Sitting down with a hot cup of coffee, a piece of cake and a glossy magazine is one of my favourite weekend treats, and discovering a new title that is fresh and innovative is just the bees knees.
In all honesty I stopped buying tattoo magazines a few years ago, partly because they all seemed to start out so well and then become a bit samey but also because I had started discovering new artists via Tumblr and Instagram far more often than in print.
Things & Ink bills itself as "a new style of tattoo magazine that embraces female tattoo culture, for artists, collectors and those yet to go under the needle. Each issue is filled with beautiful images, real-life stories, tattoos, opinion pieces, fashion, inspiration, art, artists, history, beauty and much more" and it doesn't disappoint.
I love that the magazine reads a lot like a good blog, perhaps because a lot of the contributors are bloggers themselves. The layouts are really pretty and the actual quality of the magazine is great. I think the main thing that drew me in was that so many respected artists have been getting involved with the publication. So far they have chosen two great lady tattooers to grace the cover - below is a little behind the scenes video from the second cover shoot with the beautiful Cassandra Frances.

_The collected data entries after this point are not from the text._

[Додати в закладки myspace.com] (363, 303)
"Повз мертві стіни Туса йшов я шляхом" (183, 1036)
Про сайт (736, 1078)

Full of great interviews, thought provoking articles about what it means to be a tattooed woman, great little product round ups, tattoo history and lovely artwork produced specially for the magazine by some of the UK's best artists it really is a great read and a must for any tattoo collector that appreciates the culture and lifestyle that comes with it. You can order issue 2 here or if you want to start your collection properly you can get a discounted bundle of issues 1 & 2 here.
And now onto the cake! Every year I get Pete to pick out a birthday cake from my collection of recipe books, then I mess around with it and give it the Nancy factor. This year he chose the espresso brazil nut cake from Short and Sweet by Dan Lepard - you can find the original recipe here.
As Dan says one of the problems with a coffee and walnut cake is that quite often you get a few bitter walnuts in your batch and that taints the whole cake. Brazil nuts are buttery and delicious and so I figured why not amp up the richness with some sweet and silky salted caramel. Holy wow did it work. Cream cheese in the icing was the obvious way to counteract the sweetness and using golden caster sugar in the cake layers worked perfectly with the ground brazils to give a super moist and tender crumb.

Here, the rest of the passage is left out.